Whenever a line contains "sidebar", include it in the count; reply with the number of such lines in the data and nothing else.

Excerpts from a dataset
--- START ---
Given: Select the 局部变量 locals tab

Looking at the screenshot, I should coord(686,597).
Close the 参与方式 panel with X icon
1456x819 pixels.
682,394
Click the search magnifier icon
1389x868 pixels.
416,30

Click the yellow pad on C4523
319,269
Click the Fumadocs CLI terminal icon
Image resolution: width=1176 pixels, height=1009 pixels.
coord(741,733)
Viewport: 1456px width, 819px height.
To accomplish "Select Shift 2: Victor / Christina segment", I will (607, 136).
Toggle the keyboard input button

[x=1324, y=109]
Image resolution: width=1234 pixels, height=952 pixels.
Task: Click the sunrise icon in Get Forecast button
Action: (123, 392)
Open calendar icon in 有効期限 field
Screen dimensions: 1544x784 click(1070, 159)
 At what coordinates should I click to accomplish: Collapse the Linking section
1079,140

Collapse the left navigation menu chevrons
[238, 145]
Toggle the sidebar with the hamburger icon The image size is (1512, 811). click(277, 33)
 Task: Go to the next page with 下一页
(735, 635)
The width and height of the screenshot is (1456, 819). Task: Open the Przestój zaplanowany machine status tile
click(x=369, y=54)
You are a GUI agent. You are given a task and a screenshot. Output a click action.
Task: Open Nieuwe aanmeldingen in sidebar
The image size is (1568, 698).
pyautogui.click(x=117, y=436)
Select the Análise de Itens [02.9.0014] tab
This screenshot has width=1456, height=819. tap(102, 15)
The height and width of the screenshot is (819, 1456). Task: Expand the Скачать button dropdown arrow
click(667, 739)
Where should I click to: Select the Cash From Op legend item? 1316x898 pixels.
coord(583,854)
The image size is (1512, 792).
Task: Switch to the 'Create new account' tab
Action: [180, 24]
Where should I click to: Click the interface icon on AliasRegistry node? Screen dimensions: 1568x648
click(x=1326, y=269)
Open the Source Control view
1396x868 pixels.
--- END ---
> RESPONSE BOX: 2